He went on to tell me about Social Studies in school and Singapore during World War II. My mind flashed to me, having these conversations with my parents, when I did Social Studies in primary school. I was exactly the same age as Evan. I learnt from my mother how their house got requisitioned by the Japanese High Command. That they all ducked under the dining table when there were air raids; the same dining table I used for studying and now sits in my brother's house. I learnt then that my grandfather would set traps in the drains that had water flow in from the sea at high tide and how he caught fish and crab for the family that way. I learnt about the gory sight of heads put up on spikes as a warning of disobeying the Japanese.

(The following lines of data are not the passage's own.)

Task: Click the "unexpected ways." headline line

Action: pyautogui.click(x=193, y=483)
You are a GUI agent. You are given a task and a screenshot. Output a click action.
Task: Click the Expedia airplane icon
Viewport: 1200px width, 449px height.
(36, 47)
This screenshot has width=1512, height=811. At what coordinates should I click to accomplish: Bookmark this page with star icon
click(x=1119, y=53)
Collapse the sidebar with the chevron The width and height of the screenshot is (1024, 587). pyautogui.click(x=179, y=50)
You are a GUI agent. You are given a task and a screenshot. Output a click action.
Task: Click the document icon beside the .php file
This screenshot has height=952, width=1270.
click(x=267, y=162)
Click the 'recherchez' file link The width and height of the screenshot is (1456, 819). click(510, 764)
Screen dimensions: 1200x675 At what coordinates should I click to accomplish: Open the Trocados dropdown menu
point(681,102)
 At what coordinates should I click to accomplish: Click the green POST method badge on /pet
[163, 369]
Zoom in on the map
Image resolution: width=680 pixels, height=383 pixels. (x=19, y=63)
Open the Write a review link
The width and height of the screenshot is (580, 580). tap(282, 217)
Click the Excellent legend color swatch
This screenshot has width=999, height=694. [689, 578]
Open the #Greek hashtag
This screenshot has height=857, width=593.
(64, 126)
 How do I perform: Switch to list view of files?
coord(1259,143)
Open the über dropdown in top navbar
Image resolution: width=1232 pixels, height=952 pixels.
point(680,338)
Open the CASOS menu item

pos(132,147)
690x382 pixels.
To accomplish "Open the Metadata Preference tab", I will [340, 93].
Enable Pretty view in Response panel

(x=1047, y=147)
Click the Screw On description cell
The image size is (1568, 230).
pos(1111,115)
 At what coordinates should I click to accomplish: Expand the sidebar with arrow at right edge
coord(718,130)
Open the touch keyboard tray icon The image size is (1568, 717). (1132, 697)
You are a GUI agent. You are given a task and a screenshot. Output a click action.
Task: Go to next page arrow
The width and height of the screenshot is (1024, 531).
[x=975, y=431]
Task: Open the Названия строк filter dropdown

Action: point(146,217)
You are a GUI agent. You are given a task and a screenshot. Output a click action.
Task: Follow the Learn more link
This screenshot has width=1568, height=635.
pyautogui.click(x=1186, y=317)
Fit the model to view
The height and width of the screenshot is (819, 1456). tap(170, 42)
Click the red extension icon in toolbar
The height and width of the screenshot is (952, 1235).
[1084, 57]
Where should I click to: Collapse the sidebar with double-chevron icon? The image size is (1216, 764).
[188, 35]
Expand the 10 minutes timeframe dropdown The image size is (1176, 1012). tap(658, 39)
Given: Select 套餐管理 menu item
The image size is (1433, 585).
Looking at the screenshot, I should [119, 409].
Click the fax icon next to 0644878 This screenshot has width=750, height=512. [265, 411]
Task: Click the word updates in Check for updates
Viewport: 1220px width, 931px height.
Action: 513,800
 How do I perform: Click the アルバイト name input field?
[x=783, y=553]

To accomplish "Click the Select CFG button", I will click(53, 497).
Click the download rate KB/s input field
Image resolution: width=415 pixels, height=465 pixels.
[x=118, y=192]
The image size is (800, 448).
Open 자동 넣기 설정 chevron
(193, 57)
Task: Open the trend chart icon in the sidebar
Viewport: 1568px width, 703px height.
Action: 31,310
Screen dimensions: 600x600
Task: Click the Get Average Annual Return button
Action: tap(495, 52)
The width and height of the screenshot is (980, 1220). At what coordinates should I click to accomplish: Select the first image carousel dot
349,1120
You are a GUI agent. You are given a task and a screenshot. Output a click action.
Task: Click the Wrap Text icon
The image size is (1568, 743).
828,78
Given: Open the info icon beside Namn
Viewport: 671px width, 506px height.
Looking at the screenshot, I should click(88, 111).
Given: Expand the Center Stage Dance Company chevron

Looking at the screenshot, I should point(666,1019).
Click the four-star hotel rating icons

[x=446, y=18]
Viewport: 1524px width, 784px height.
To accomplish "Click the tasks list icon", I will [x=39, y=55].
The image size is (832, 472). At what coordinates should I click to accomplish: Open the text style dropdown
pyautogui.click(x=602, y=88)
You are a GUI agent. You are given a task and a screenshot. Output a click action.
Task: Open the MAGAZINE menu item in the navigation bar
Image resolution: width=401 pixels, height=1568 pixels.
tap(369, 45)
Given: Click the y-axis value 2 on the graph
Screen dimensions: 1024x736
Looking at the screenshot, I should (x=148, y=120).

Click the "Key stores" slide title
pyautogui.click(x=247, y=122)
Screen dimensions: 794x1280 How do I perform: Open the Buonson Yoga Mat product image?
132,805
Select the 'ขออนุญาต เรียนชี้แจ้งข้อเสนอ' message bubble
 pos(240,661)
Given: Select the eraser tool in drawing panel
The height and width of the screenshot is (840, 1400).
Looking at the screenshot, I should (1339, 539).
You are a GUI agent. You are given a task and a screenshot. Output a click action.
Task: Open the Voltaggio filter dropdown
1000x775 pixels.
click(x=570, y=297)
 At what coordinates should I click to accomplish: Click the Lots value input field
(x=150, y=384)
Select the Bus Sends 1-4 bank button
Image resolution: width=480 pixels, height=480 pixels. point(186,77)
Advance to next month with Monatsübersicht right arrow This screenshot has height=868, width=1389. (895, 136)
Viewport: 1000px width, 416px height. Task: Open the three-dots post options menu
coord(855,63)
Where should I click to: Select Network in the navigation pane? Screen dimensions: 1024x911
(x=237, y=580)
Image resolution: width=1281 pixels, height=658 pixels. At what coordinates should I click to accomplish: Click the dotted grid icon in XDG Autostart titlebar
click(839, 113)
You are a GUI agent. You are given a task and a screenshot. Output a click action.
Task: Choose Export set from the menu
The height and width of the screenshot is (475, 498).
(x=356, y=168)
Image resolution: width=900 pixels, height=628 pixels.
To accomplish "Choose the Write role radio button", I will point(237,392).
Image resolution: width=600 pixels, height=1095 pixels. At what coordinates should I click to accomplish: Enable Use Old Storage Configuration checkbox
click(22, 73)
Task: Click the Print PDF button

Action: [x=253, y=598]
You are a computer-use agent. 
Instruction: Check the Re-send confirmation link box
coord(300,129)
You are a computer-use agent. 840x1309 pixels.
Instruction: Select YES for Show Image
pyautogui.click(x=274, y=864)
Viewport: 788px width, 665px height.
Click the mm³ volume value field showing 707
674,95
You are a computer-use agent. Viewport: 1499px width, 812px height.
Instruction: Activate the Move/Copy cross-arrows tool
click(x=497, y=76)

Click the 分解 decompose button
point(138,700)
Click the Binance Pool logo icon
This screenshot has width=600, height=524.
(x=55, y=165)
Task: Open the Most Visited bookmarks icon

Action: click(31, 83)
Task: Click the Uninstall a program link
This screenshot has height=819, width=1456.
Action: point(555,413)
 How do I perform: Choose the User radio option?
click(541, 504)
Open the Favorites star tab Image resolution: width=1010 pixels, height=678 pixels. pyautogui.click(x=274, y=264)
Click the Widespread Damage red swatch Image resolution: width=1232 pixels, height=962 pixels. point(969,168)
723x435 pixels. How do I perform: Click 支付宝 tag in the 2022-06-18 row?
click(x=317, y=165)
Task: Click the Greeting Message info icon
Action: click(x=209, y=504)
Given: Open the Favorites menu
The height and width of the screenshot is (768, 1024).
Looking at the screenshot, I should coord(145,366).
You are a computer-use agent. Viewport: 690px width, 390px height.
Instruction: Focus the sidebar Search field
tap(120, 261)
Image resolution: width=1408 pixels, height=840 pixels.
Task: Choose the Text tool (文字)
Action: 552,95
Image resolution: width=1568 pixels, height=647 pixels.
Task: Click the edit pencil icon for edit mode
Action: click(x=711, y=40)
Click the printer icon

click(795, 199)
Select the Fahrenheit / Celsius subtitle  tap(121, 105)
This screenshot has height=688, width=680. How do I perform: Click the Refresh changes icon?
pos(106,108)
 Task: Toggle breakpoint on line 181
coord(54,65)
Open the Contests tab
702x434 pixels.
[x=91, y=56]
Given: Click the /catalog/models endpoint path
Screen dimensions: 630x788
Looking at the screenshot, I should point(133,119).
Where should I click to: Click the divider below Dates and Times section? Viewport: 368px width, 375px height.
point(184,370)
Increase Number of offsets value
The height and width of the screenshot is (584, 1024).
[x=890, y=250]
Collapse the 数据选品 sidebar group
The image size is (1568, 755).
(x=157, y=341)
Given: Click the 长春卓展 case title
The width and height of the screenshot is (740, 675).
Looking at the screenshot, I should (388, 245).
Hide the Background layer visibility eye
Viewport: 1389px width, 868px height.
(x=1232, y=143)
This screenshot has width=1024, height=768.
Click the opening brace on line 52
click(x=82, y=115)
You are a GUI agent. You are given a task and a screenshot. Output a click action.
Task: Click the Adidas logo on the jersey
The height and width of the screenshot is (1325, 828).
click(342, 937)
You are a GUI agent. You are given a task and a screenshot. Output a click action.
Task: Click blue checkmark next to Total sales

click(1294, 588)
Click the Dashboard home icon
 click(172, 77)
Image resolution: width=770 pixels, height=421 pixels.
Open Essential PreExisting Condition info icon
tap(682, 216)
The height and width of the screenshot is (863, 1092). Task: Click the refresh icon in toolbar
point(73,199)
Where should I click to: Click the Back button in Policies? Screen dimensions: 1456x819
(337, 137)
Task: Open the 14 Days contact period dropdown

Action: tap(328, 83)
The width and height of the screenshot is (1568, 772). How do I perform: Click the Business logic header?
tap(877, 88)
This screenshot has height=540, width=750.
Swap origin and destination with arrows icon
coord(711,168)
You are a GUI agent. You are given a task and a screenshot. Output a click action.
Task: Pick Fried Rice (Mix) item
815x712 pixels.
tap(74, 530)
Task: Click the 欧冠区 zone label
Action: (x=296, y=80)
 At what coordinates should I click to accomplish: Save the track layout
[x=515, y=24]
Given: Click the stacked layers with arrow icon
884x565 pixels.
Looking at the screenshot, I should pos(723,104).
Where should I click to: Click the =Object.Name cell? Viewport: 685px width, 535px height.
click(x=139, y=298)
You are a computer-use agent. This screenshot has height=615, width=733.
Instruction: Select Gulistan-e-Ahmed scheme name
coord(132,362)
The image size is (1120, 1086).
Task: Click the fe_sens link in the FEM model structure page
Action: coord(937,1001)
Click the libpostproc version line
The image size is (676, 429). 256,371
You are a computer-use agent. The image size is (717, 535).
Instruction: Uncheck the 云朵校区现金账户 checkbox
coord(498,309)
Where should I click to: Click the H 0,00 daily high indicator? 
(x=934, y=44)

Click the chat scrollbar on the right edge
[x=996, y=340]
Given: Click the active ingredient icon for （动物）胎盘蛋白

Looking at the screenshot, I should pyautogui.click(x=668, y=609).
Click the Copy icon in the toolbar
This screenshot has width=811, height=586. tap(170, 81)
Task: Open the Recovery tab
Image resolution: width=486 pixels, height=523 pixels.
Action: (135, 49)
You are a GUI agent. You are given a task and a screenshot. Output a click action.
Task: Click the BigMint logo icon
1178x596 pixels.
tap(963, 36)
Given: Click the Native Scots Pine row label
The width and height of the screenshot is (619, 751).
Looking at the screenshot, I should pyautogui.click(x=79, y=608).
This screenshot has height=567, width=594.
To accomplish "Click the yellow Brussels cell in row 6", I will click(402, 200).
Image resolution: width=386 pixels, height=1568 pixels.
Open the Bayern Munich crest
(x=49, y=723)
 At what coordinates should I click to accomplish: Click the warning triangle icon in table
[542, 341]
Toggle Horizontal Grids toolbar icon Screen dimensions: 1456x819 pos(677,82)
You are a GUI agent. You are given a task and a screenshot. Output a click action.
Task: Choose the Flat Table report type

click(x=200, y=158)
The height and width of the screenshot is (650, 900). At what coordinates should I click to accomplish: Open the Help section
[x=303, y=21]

I also remembered having discussions with my dad about the war, on the way to uni, where I spent a semester reading Singapore history.

In an instant, all this seemed relevant as my 10 year old fired a million questions about Singapore during the war. And I told him all the stories that my dad and mum as well as my grandmother told me about their lives during the war. I answered his questions about the European Theatre with what I could remember from days in freezing cold lecture halls 20 years ago. Perhaps, a primitive instinct 20 years ago pushed me to do all those course in preparation of a son not yet even a thought.

And the boy lapped it all up. He asked for books, more books and has started reading obsessively about war. War literature (it's amazing how much good juvenile war literature there is out there), fact books, a whole bunch of "I survived..." books and an old abandoned copy of a secondary school history text book. He literally paced the house waiting for the Amazon order to arrive with more history books in there. When it did, quiet descended upon the house. I let homework slide because I saw how he was devouring the books. There was always tomorrow for homework.

I didn't understand the obsession when it was Pokemon where he inhaled facts about Pokemon and could spit them out with such precision I wondered why he didn't put that much effort into his school work. But it's just how an obsession works. He's doing the same thing now for WWII history though because human nature and cruelty are involved, he doesn't get all of it himself and has questions that bother him somewhat. So we sit and chat about it. He asks questions, I try my best to answer it. I pull on things that he remembers, like visiting the USS Arizona at Pearl Harbour when he was little. And it makes more sense to him now. The attack, why it was surprising, why the Japanese did it. How that coincided with the attack on Singapore. Bit by bit, he's figuring it out.

He draws the line, though, at media. He'll read, he'll listen to stories about it but he won't watch it. Pity, I thought. I would have loved to have taken him to see Dunkirk.

But it is true. When there is interest, passion lies and the curiosity to know.